With challenges to Proposition 8 and the Defense of Marriage Act that were brought in front of the Supreme Court two weeks ago, the push for equality has gained some more momentum. Still, same sex couples in New Jersey and Pennsylvania face an uphill battle. However, the challenges brought to Prop 8 and DOMA have increased the potential for policy change in the region.
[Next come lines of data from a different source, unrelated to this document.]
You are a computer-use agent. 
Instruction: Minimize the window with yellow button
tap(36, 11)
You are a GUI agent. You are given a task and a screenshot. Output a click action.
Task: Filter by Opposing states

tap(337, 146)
New Jersey is one of seven states that allow civil unions. Same sex couples in New Jersey enjoy most of the benefits enjoyed by heterosexual married couples short of legal marriage. Through the arguments challenging the constitutionality of Prop 8, the U.S. Justice Department argued that states offering civil unions to same sex couples cannot deny them the right to legally marry. Governor Christie has denied the constitutionality of same sex marriage in New Jersey, suggesting that it be put on the ballot. But if the Supreme Court declares marriage a constitutional right, the issue would be prohibited from ever coming up for a vote.
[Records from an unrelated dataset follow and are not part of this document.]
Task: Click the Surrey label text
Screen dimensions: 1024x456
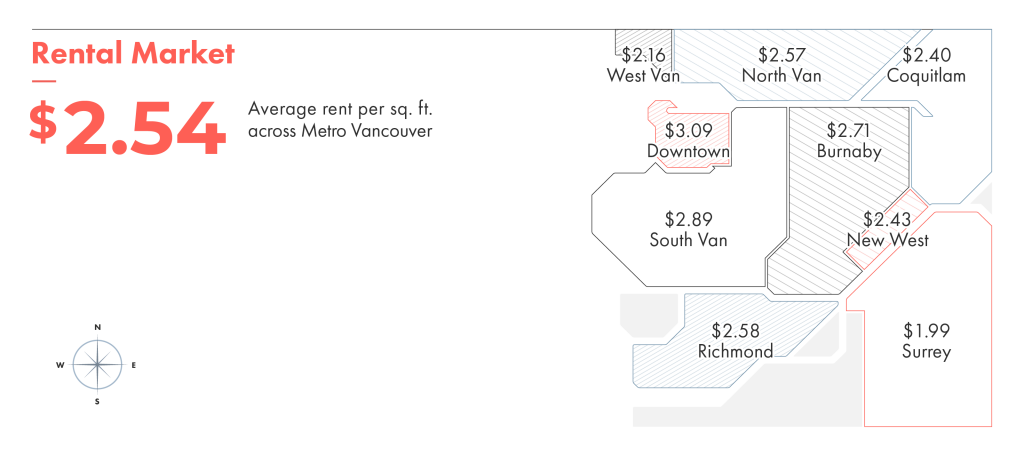Action: 926,352
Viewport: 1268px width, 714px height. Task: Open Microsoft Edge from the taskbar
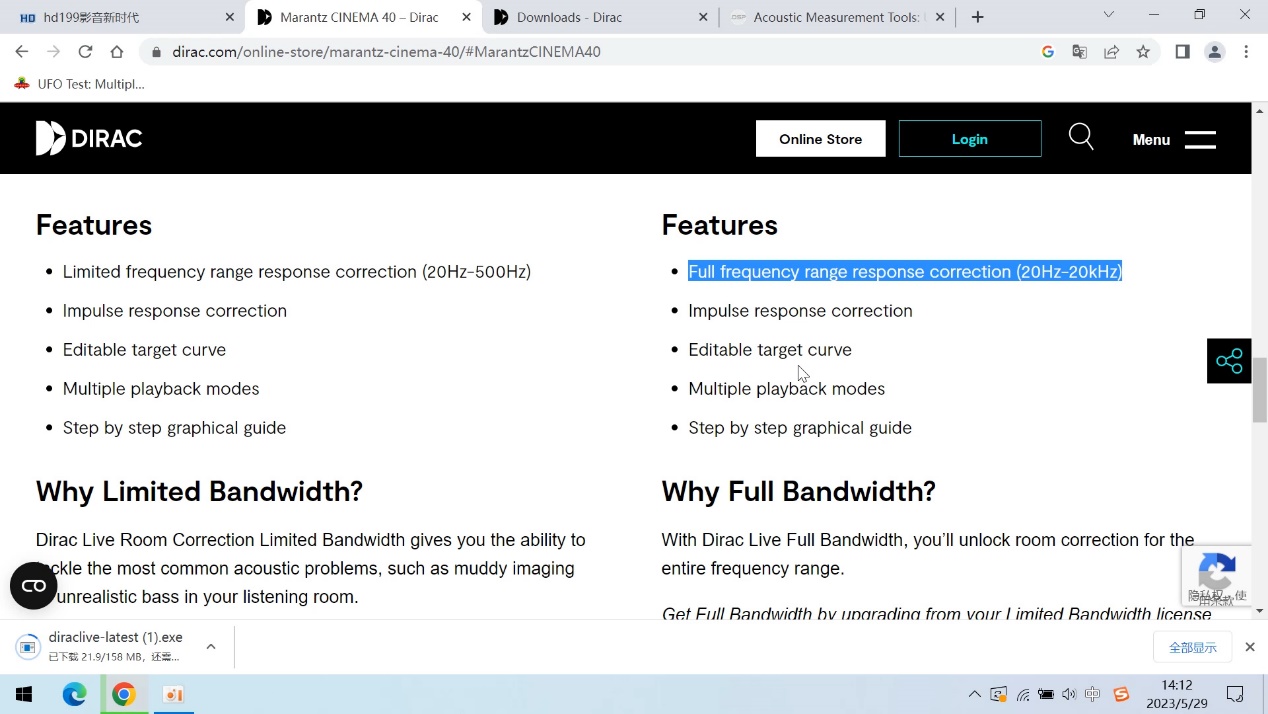pos(75,694)
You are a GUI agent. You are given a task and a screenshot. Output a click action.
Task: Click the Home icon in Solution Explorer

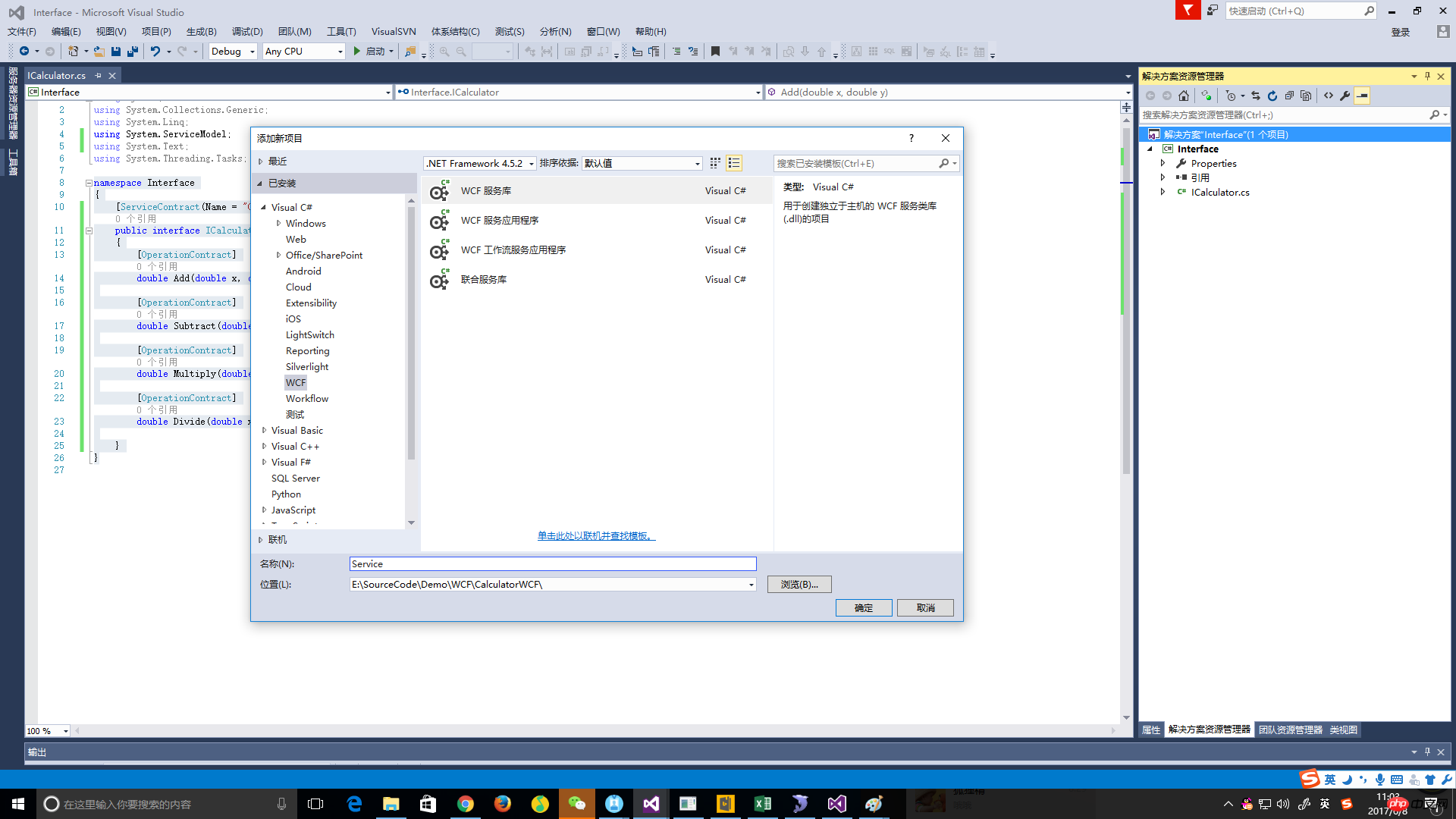(x=1184, y=96)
In Pennsylvania, same sex couples enjoy no legal protections. Last week however, U.S. Senator Bob Casey (D-PA) announced his support for marriage equality and the repeal of DOMA. Casey made a statement to the Philadelphia Gay News in response to what he has heard from LGBT individuals and families in Pennsylvania. The senator said, “If two people of the same sex fall in love and want to marry, why would our government stand in their way? At a time when many Americans lament a lack of commitment in our society between married men and women, why would we want less commitment and fewer strong marriages? If two people of the same sex want to raise children, why would our government prevent them from doing so, especially when so many children have only one parent, or none at all?”

Along with Sen. Rob Portman (R-OH), Sen. Tom Carper (D-DE), Sen. Mark Kirk (R-Il), former Secretary of State Hillary Clinton, and President Barack Obama, Sen. Casey joins a group of elite politicians who support marriage equality. However, without a favorable Supreme Court ruling marriage equality may lose the ground it’s gained.